>> Start Records shown

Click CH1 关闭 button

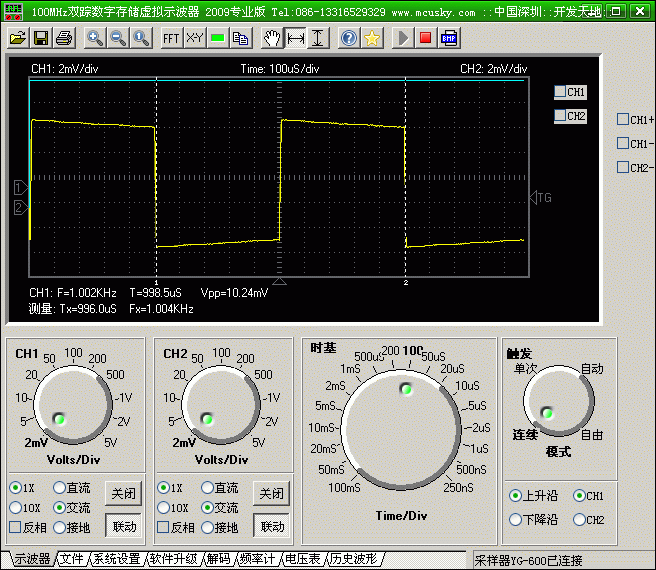[122, 494]
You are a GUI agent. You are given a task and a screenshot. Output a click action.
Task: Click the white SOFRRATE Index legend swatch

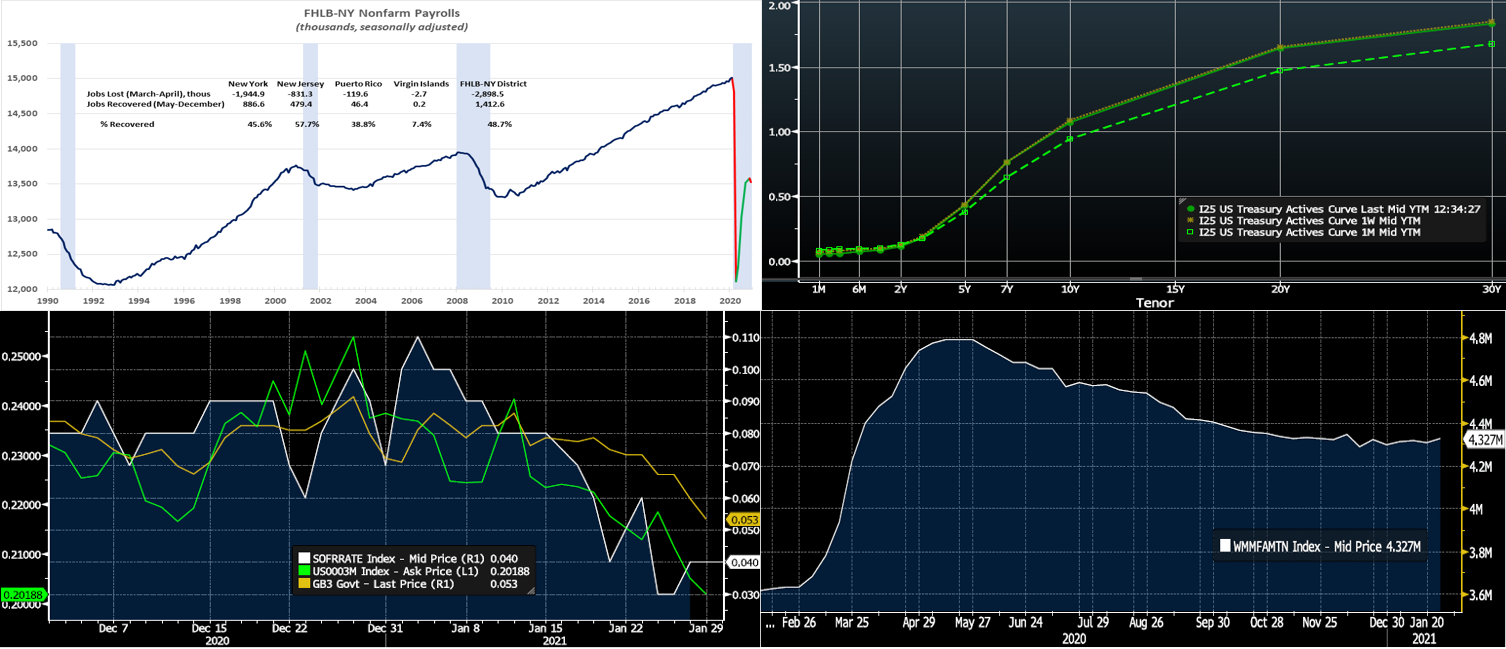pos(305,557)
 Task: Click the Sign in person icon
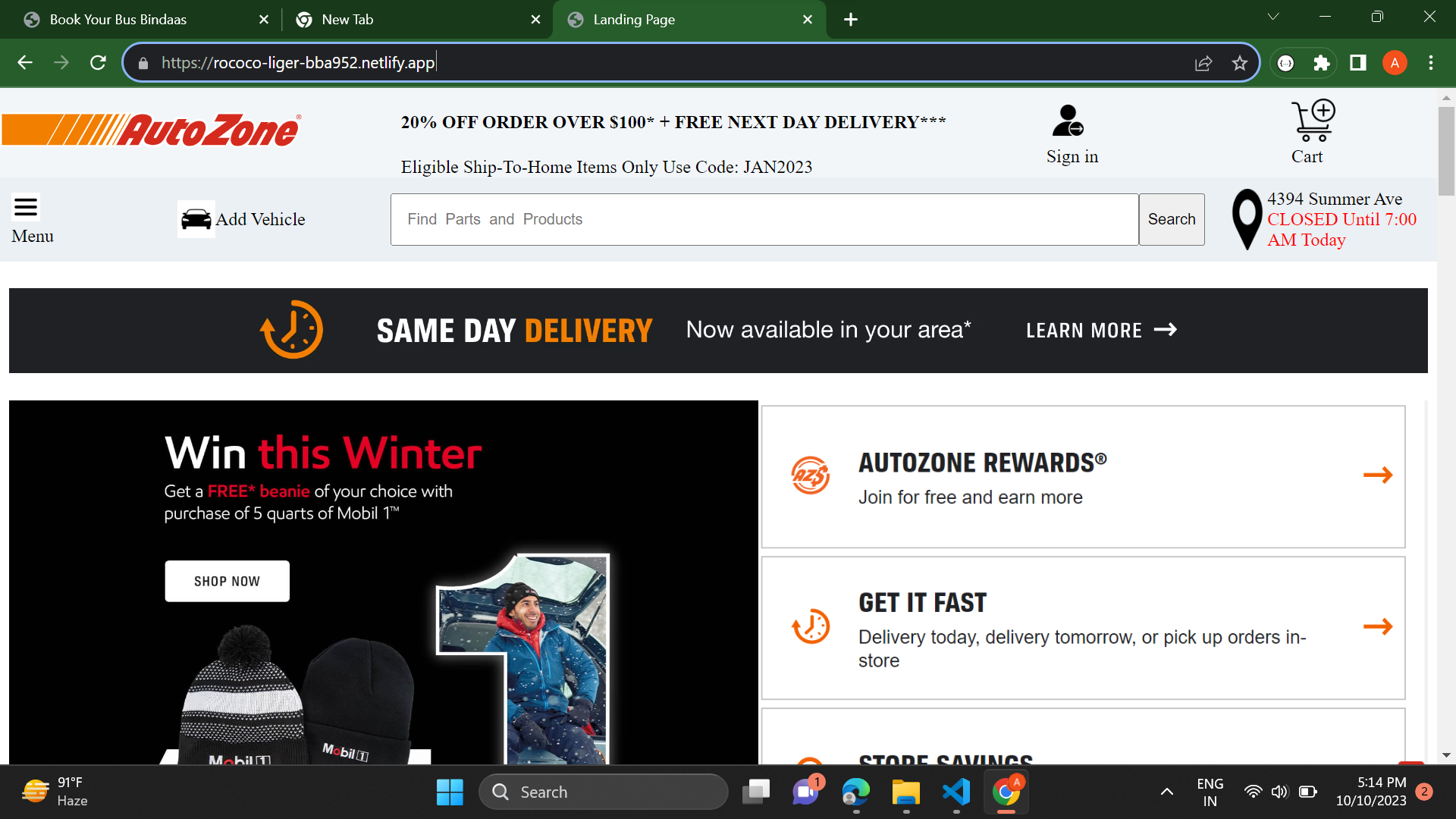(x=1068, y=121)

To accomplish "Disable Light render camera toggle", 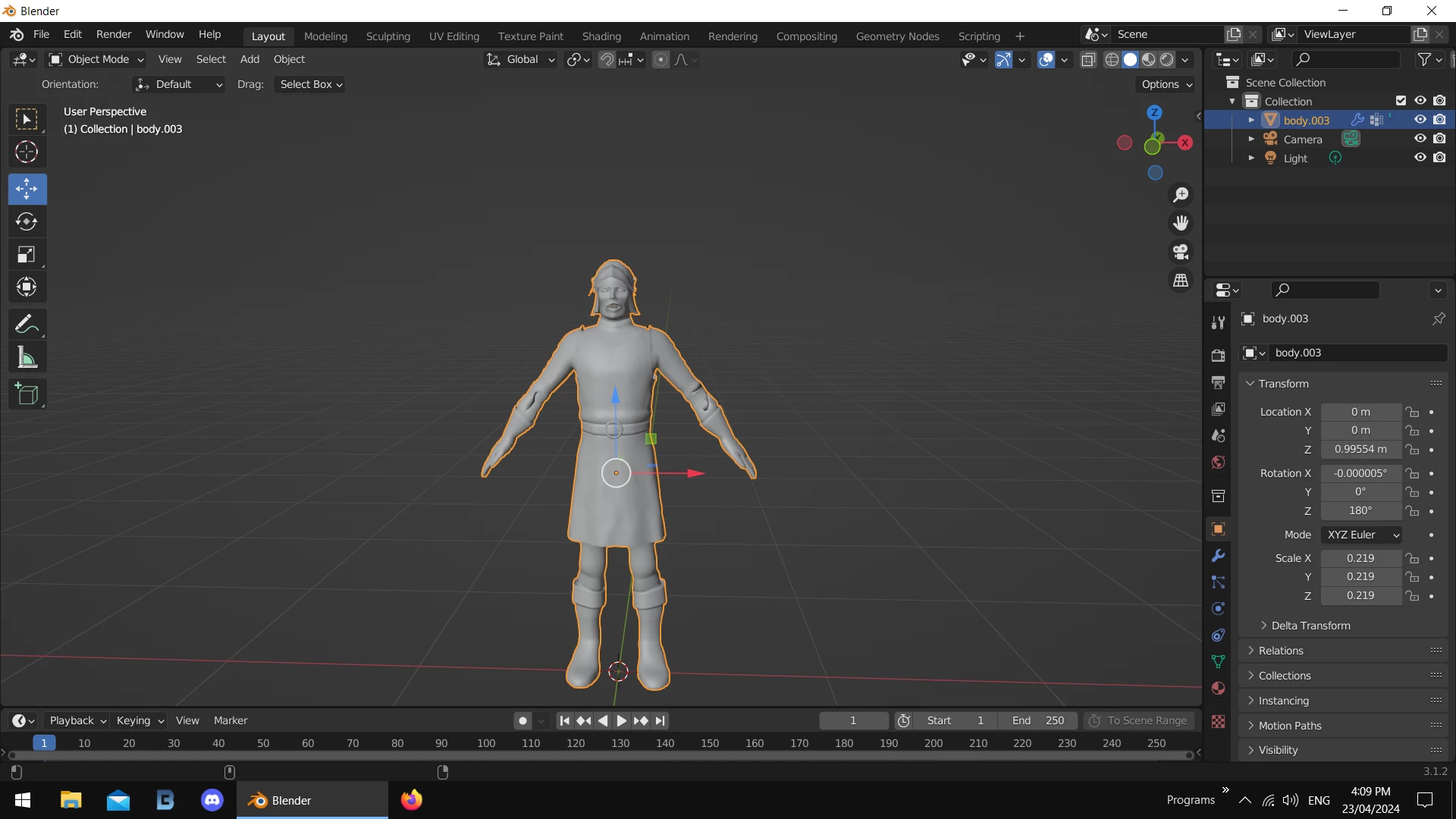I will click(x=1439, y=158).
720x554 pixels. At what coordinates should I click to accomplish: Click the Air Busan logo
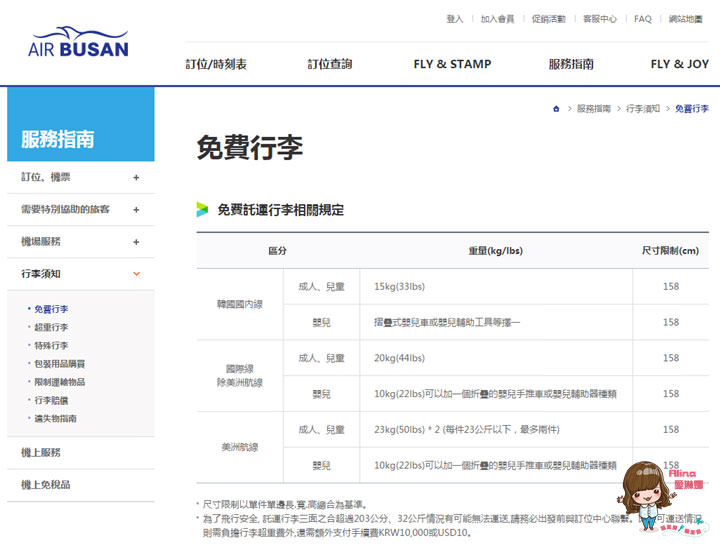78,42
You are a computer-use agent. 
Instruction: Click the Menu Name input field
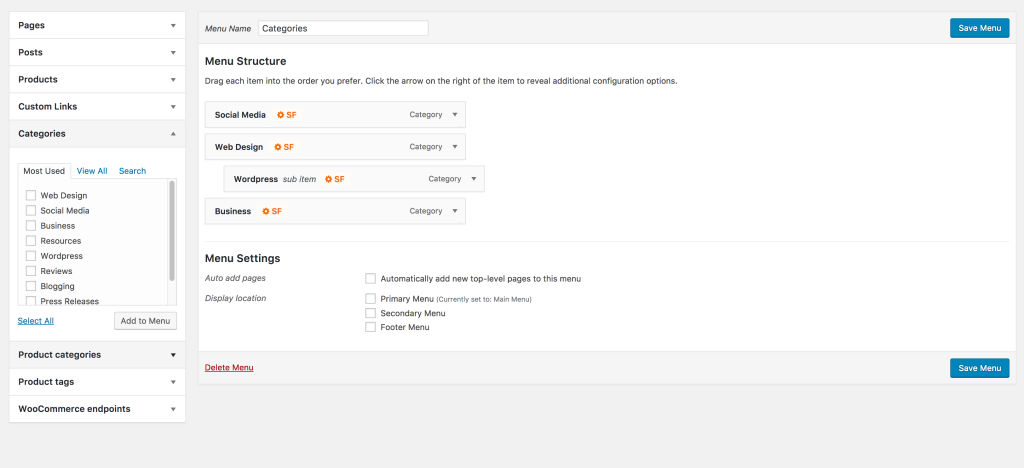tap(344, 28)
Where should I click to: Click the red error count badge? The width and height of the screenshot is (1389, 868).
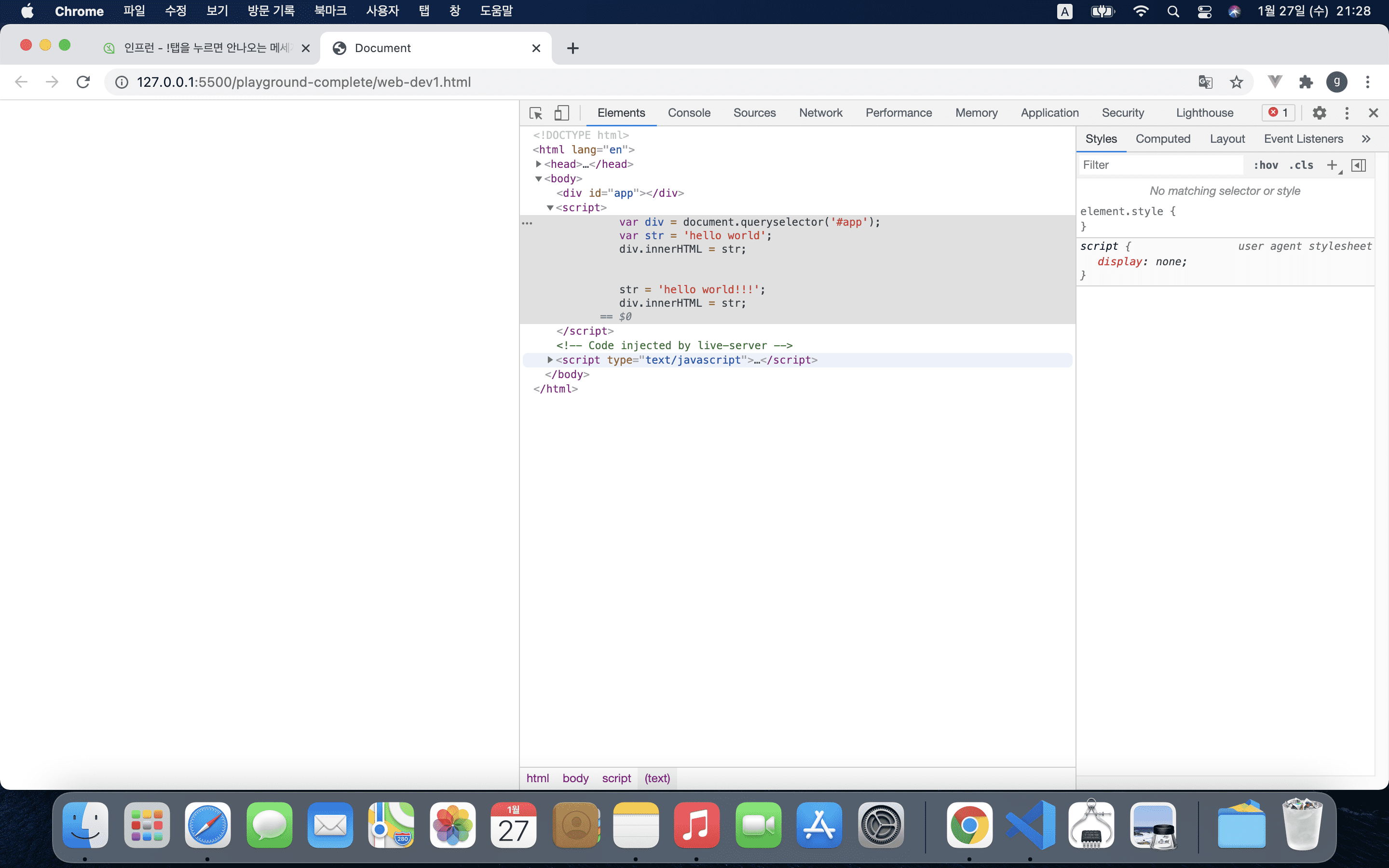point(1278,112)
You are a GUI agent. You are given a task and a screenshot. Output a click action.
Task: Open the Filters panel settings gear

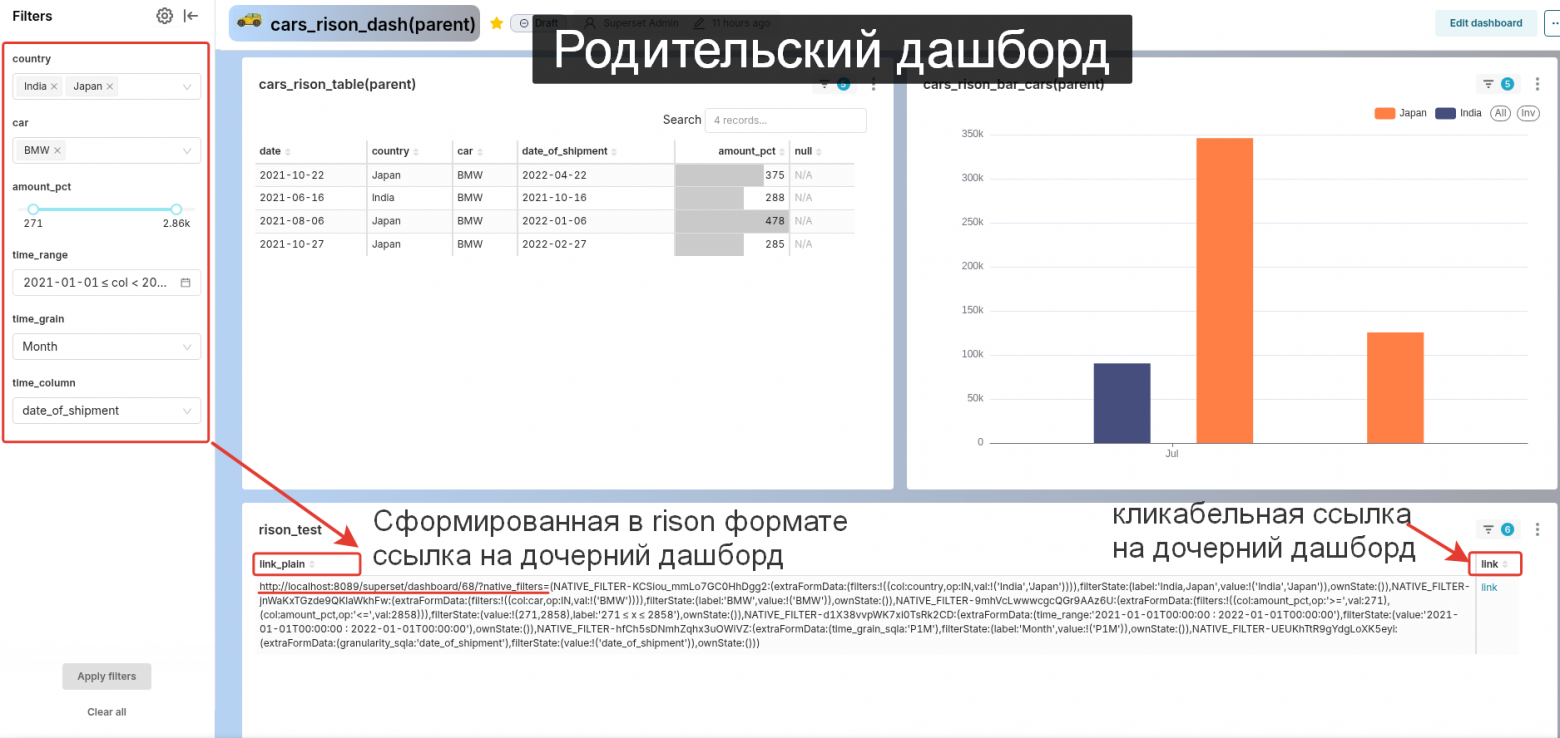coord(164,15)
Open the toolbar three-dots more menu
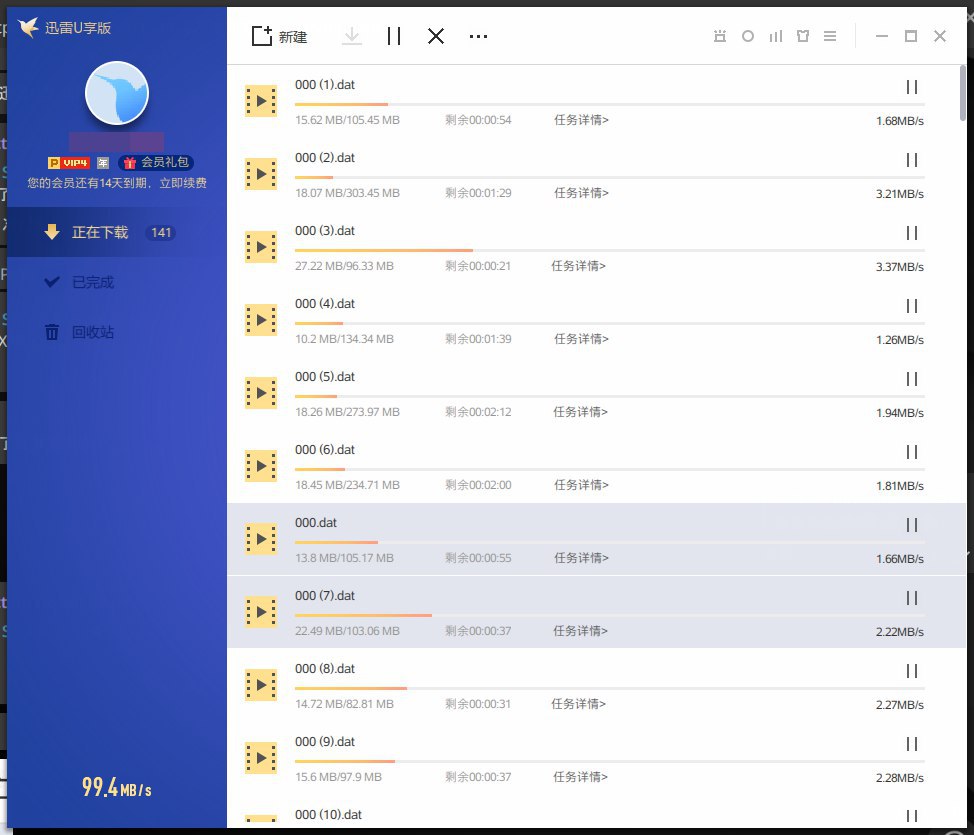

>> End Records shown

▶ _What needs to be done_: Lay out the stretch from the line containing "Where should I" through the end of the data as a Markdown table with the columns Row and Data line, one numbered row per line and no blank lines. Leave the pictures out.

▶ _Output of the task_:
| Row | Data line |
|---|---|
| 1 | Where should I click to: Click the red error count badge? The width and height of the screenshot is (1389, 868). |
| 2 | point(1278,112) |
| 3 | You are a GUI agent. You are given a task and a screenshot. Output a click action. |
| 4 | Task: Open the Filters panel settings gear |
| 5 | coord(164,15) |
| 6 | Open the toolbar three-dots more menu |